Work task:
Update the rows below so that "Identify the location of" becomes "Locate" wherever it occurs, changing nothing else.

Collected data entries
::::::::
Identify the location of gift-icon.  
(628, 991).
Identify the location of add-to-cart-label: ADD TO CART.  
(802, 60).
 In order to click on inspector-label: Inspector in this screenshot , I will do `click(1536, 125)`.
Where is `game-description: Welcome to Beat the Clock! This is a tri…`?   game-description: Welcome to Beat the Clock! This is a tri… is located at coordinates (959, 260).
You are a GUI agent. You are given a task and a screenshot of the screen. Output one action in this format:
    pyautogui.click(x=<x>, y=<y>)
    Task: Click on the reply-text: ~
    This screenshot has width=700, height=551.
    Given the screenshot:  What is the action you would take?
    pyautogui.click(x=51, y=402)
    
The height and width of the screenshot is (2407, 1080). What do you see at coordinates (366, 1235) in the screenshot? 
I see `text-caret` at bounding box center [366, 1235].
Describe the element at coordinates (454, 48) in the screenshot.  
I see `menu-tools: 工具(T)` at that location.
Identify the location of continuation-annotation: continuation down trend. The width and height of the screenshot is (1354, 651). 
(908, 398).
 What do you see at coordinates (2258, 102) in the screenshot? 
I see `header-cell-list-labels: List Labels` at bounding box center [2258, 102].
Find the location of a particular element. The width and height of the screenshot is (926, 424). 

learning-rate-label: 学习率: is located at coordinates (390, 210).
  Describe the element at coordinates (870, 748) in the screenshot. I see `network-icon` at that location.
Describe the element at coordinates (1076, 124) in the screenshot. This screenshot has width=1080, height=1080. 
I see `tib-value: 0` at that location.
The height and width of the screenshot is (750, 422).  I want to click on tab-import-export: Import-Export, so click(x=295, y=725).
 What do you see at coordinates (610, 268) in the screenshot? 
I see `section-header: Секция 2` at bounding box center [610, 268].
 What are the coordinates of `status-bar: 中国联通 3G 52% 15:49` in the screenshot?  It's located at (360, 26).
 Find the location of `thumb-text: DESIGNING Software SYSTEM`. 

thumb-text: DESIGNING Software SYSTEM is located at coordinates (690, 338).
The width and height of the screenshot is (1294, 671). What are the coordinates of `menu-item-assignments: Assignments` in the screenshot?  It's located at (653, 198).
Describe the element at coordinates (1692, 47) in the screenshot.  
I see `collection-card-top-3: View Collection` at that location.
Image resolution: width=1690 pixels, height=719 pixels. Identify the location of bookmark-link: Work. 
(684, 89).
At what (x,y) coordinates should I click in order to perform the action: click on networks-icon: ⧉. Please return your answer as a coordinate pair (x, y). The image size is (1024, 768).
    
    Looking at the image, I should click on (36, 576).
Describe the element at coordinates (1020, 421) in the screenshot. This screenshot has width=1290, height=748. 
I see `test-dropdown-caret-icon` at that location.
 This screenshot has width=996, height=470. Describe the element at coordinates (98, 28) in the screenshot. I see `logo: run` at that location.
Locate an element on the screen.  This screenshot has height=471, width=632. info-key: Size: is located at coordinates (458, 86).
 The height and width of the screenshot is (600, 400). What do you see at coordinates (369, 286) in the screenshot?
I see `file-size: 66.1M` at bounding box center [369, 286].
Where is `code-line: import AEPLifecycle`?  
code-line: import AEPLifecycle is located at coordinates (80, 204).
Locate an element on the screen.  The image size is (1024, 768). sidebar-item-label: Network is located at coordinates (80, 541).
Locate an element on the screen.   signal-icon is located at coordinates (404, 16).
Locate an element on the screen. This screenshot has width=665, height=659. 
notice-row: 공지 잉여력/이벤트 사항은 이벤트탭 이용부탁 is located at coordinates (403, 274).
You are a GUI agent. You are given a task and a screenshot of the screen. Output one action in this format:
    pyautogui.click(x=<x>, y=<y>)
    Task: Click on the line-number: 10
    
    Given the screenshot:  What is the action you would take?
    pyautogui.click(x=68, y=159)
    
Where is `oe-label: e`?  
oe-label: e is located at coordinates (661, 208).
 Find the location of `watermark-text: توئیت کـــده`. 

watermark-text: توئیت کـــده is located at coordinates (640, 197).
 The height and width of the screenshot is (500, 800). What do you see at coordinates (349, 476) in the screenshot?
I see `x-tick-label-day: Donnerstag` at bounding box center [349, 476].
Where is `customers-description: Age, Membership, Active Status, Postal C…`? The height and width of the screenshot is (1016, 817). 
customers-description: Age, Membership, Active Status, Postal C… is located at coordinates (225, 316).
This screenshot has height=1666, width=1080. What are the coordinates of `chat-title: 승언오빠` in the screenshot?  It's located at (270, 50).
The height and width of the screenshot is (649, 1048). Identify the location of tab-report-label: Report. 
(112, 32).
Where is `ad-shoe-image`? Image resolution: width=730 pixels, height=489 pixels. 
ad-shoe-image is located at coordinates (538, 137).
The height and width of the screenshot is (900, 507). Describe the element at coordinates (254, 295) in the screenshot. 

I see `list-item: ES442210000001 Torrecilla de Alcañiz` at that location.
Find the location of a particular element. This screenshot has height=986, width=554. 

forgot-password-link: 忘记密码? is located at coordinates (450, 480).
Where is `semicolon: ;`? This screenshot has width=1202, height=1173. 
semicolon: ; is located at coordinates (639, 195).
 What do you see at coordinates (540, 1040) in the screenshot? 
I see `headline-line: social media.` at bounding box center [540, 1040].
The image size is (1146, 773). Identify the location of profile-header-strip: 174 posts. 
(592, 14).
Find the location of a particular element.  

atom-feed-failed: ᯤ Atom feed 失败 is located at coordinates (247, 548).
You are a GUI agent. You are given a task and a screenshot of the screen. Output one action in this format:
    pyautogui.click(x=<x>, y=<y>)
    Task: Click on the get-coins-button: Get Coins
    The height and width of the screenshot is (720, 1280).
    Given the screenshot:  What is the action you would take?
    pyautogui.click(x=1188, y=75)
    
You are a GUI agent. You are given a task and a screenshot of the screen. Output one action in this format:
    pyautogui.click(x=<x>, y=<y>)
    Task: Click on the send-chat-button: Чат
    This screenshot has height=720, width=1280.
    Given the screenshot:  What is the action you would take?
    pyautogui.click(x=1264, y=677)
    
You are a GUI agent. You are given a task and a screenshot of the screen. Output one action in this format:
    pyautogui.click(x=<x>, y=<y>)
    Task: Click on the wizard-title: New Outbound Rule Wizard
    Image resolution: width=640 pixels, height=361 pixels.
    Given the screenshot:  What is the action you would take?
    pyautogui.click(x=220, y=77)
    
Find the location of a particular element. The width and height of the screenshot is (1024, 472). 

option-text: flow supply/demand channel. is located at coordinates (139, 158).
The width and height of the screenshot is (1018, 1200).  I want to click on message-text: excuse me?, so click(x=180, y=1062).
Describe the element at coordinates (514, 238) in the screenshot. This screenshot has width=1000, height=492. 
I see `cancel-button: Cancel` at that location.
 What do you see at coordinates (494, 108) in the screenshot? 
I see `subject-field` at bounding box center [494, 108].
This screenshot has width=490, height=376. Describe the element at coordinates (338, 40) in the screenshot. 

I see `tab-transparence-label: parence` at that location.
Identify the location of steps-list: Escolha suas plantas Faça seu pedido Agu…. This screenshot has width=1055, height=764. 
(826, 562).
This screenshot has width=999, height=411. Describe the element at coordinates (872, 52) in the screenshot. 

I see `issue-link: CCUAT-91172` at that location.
::::::::
Completed exercise:
Locate gift-icon.  
(628, 991).
Locate add-to-cart-label: ADD TO CART.  
(802, 60).
 In order to click on inspector-label: Inspector in this screenshot , I will do `click(1536, 125)`.
Where is `game-description: Welcome to Beat the Clock! This is a tri…`?   game-description: Welcome to Beat the Clock! This is a tri… is located at coordinates (959, 260).
You are a GUI agent. You are given a task and a screenshot of the screen. Output one action in this format:
    pyautogui.click(x=<x>, y=<y>)
    Task: Click on the reply-text: ~
    This screenshot has width=700, height=551.
    Given the screenshot:  What is the action you would take?
    pyautogui.click(x=51, y=402)
    
The height and width of the screenshot is (2407, 1080). What do you see at coordinates (366, 1235) in the screenshot? 
I see `text-caret` at bounding box center [366, 1235].
Describe the element at coordinates (454, 48) in the screenshot.  
I see `menu-tools: 工具(T)` at that location.
Locate continuation-annotation: continuation down trend. The width and height of the screenshot is (1354, 651). 
(908, 398).
 What do you see at coordinates (2258, 102) in the screenshot? 
I see `header-cell-list-labels: List Labels` at bounding box center [2258, 102].
Find the location of a particular element. The width and height of the screenshot is (926, 424). 

learning-rate-label: 学习率: is located at coordinates (390, 210).
  Describe the element at coordinates (870, 748) in the screenshot. I see `network-icon` at that location.
Describe the element at coordinates (1076, 124) in the screenshot. This screenshot has width=1080, height=1080. 
I see `tib-value: 0` at that location.
The height and width of the screenshot is (750, 422).  I want to click on tab-import-export: Import-Export, so click(x=295, y=725).
 What do you see at coordinates (610, 268) in the screenshot? 
I see `section-header: Секция 2` at bounding box center [610, 268].
 What are the coordinates of `status-bar: 中国联通 3G 52% 15:49` in the screenshot?  It's located at (360, 26).
 Find the location of `thumb-text: DESIGNING Software SYSTEM`. 

thumb-text: DESIGNING Software SYSTEM is located at coordinates (690, 338).
The width and height of the screenshot is (1294, 671). What are the coordinates of `menu-item-assignments: Assignments` in the screenshot?  It's located at (653, 198).
Describe the element at coordinates (1692, 47) in the screenshot.  
I see `collection-card-top-3: View Collection` at that location.
Image resolution: width=1690 pixels, height=719 pixels. Locate bookmark-link: Work. 
(684, 89).
At what (x,y) coordinates should I click in order to perform the action: click on networks-icon: ⧉. Please return your answer as a coordinate pair (x, y). The image size is (1024, 768).
    
    Looking at the image, I should click on (36, 576).
Describe the element at coordinates (1020, 421) in the screenshot. This screenshot has width=1290, height=748. 
I see `test-dropdown-caret-icon` at that location.
 This screenshot has width=996, height=470. Describe the element at coordinates (98, 28) in the screenshot. I see `logo: run` at that location.
Locate an element on the screen.  This screenshot has height=471, width=632. info-key: Size: is located at coordinates (458, 86).
 The height and width of the screenshot is (600, 400). What do you see at coordinates (369, 286) in the screenshot?
I see `file-size: 66.1M` at bounding box center [369, 286].
Where is `code-line: import AEPLifecycle`?  
code-line: import AEPLifecycle is located at coordinates (80, 204).
Locate an element on the screen.  The image size is (1024, 768). sidebar-item-label: Network is located at coordinates (80, 541).
Locate an element on the screen.   signal-icon is located at coordinates (404, 16).
Locate an element on the screen. This screenshot has width=665, height=659. 
notice-row: 공지 잉여력/이벤트 사항은 이벤트탭 이용부탁 is located at coordinates (403, 274).
You are a GUI agent. You are given a task and a screenshot of the screen. Output one action in this format:
    pyautogui.click(x=<x>, y=<y>)
    Task: Click on the line-number: 10
    
    Given the screenshot:  What is the action you would take?
    pyautogui.click(x=68, y=159)
    
Where is `oe-label: e`?  
oe-label: e is located at coordinates (661, 208).
 Find the location of `watermark-text: توئیت کـــده`. 

watermark-text: توئیت کـــده is located at coordinates (640, 197).
 The height and width of the screenshot is (500, 800). What do you see at coordinates (349, 476) in the screenshot?
I see `x-tick-label-day: Donnerstag` at bounding box center [349, 476].
Where is `customers-description: Age, Membership, Active Status, Postal C…`? The height and width of the screenshot is (1016, 817). 
customers-description: Age, Membership, Active Status, Postal C… is located at coordinates (225, 316).
This screenshot has height=1666, width=1080. What are the coordinates of `chat-title: 승언오빠` in the screenshot?  It's located at (270, 50).
The height and width of the screenshot is (649, 1048). Locate tab-report-label: Report. 
(112, 32).
Where is `ad-shoe-image`? Image resolution: width=730 pixels, height=489 pixels. 
ad-shoe-image is located at coordinates (538, 137).
The height and width of the screenshot is (900, 507). Describe the element at coordinates (254, 295) in the screenshot. 

I see `list-item: ES442210000001 Torrecilla de Alcañiz` at that location.
Find the location of a particular element. This screenshot has height=986, width=554. 

forgot-password-link: 忘记密码? is located at coordinates (450, 480).
Where is `semicolon: ;`? This screenshot has width=1202, height=1173. 
semicolon: ; is located at coordinates (639, 195).
 What do you see at coordinates (540, 1040) in the screenshot? 
I see `headline-line: social media.` at bounding box center [540, 1040].
The image size is (1146, 773). Locate profile-header-strip: 174 posts. 
(592, 14).
Find the location of a particular element.  

atom-feed-failed: ᯤ Atom feed 失败 is located at coordinates (247, 548).
You are a GUI agent. You are given a task and a screenshot of the screen. Output one action in this format:
    pyautogui.click(x=<x>, y=<y>)
    Task: Click on the get-coins-button: Get Coins
    The height and width of the screenshot is (720, 1280).
    Given the screenshot:  What is the action you would take?
    pyautogui.click(x=1188, y=75)
    
You are a GUI agent. You are given a task and a screenshot of the screen. Output one action in this format:
    pyautogui.click(x=<x>, y=<y>)
    Task: Click on the send-chat-button: Чат
    This screenshot has height=720, width=1280.
    Given the screenshot:  What is the action you would take?
    pyautogui.click(x=1264, y=677)
    
You are a GUI agent. You are given a task and a screenshot of the screen. Output one action in this format:
    pyautogui.click(x=<x>, y=<y>)
    Task: Click on the wizard-title: New Outbound Rule Wizard
    Image resolution: width=640 pixels, height=361 pixels.
    Given the screenshot:  What is the action you would take?
    pyautogui.click(x=220, y=77)
    
Find the location of a particular element. The width and height of the screenshot is (1024, 472). 

option-text: flow supply/demand channel. is located at coordinates (139, 158).
The width and height of the screenshot is (1018, 1200).  I want to click on message-text: excuse me?, so click(x=180, y=1062).
Describe the element at coordinates (514, 238) in the screenshot. This screenshot has width=1000, height=492. 
I see `cancel-button: Cancel` at that location.
 What do you see at coordinates (494, 108) in the screenshot? 
I see `subject-field` at bounding box center [494, 108].
This screenshot has width=490, height=376. Describe the element at coordinates (338, 40) in the screenshot. 

I see `tab-transparence-label: parence` at that location.
Locate steps-list: Escolha suas plantas Faça seu pedido Agu…. This screenshot has width=1055, height=764. 
(826, 562).
This screenshot has width=999, height=411. Describe the element at coordinates (872, 52) in the screenshot. 

I see `issue-link: CCUAT-91172` at that location.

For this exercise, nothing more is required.